In the first decade of this century, there was a preoccupation with the idea that more efficacy could be extracted from these antidepressants. By the end of the decade, sequencing, augmenting, and combining had each failed to produce the dreamed of enhancement, and so for a time, researchers had a love affair with "personalized medicine" – coming up with some test that would predict response to one or the other antidepressants. It would seem like sequencing and combining would’ve answered that question, but apparently not. At the time, it was thought that genotyping would be the key [but anything would’ve done]. The Australian Brain Trainer, Evian Gordon, gathered one group of KOLs and began the iSPOT study. And Dr. Trevidi was funded for an NIMH study, EMBARC, to look for biomarkers that predicted drug response. His study started with Placebo, Citalopram [Celexa®], and Bupropion XL [Welbutrin XL®], but the Citalopram was replaced for unknown reasons with Sertraline [Zoloft®] not long after the study began. It was funded from September 30, 2010 through June 30, 2014. The NIMH web site has the following data available for funds allotted:
That comes to $9,199,613 so far. The overall cost to the NIMH for the four funded studies in the figure above [STAR*D, IMPACTS, CO-MED, and EMBARC] exceeds $50 M. Some time back, I had added a note to my calendar that EMBARC ended on June 30, 2014. My prediction was that it would not be completed – based on Dr. Trivedi’s poor track record and my own conviction that it wouldn’t show anything of any value just based on reading the protocol. While that cynical prediction remains an open question, the study should now be completed and yet it is still listed as "recruiting."

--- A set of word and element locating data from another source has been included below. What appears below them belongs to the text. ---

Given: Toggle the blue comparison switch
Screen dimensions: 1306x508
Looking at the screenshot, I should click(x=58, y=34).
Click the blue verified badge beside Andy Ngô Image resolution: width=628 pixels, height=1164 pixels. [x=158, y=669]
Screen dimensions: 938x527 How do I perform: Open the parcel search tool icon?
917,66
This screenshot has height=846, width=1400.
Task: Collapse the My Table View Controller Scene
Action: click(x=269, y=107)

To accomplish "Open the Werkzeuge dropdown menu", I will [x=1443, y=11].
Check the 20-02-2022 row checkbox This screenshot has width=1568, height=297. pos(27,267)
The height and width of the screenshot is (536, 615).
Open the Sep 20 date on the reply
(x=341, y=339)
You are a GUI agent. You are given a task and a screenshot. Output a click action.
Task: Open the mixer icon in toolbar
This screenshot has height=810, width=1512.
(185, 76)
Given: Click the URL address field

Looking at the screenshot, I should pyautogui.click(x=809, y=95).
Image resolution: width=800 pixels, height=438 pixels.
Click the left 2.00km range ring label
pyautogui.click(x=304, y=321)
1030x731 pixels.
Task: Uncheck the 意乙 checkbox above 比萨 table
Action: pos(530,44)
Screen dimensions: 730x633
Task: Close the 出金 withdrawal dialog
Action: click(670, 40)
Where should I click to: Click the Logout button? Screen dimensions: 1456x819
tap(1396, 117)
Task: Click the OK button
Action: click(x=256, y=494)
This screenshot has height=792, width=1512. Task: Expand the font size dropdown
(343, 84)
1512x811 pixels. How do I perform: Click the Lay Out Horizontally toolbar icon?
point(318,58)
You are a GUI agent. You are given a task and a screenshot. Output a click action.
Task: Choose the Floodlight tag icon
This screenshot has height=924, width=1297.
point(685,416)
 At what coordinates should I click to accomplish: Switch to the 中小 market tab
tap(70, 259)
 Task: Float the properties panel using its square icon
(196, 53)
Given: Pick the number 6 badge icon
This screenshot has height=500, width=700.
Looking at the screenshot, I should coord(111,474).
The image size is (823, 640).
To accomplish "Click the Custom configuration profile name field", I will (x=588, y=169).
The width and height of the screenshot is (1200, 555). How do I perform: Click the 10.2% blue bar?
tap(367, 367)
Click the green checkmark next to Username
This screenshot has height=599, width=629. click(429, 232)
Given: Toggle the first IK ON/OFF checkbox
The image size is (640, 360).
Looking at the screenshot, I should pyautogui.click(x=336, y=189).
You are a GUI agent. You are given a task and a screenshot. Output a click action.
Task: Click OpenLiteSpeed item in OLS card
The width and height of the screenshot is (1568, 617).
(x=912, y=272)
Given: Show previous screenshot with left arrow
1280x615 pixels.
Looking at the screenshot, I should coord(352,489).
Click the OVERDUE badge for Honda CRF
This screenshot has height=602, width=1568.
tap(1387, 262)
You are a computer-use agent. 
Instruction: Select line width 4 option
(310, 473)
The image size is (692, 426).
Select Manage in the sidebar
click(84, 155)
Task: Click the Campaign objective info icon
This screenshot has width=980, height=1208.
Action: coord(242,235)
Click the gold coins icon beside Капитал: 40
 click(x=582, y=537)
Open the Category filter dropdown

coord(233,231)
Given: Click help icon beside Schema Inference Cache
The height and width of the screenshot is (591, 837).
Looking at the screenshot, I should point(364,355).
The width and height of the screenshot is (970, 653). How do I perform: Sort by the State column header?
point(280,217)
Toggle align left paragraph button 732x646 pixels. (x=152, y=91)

I doubt seriously that there’s anyone on the planet waiting to have a biomarker test to decide between Zoloft® and Welbutrin XL® for a depressed patient, particularly with a ~$10 M price-tag. TMAP was a scam; STAR*D was a bust; IMPACTS never even got off the ground. CO-MED flat-lined. Can EMBARC live up to that record? [I warned you I couldn’t contain the sarcasm]. It’s stories like this that account for my negativity about Dr. Insel’s NIMH. These people have been funded for a series of ill-conceived, badly designed, and poorly executed studies one after another for a decade and a half to the tune of $50 M. There’s just no need for that. STAR*D produced hundreds of forgettable papers, but never even really reported on what the study proposed to find out. Insel’s NIMH famously selects the directions for research rather than selecting from among the creativity of researchers own proposals. They chase things like personalized medicine, algorithmic medicine, measurement based medicine, translational medicine, RDoC, etc. – fads that come and go – and genomics, proteonomics, neuroimaging, connectomics – shiny objects that have appeared in view. And the same people get funded over and over, like the examples mentioned above, independent of their track records.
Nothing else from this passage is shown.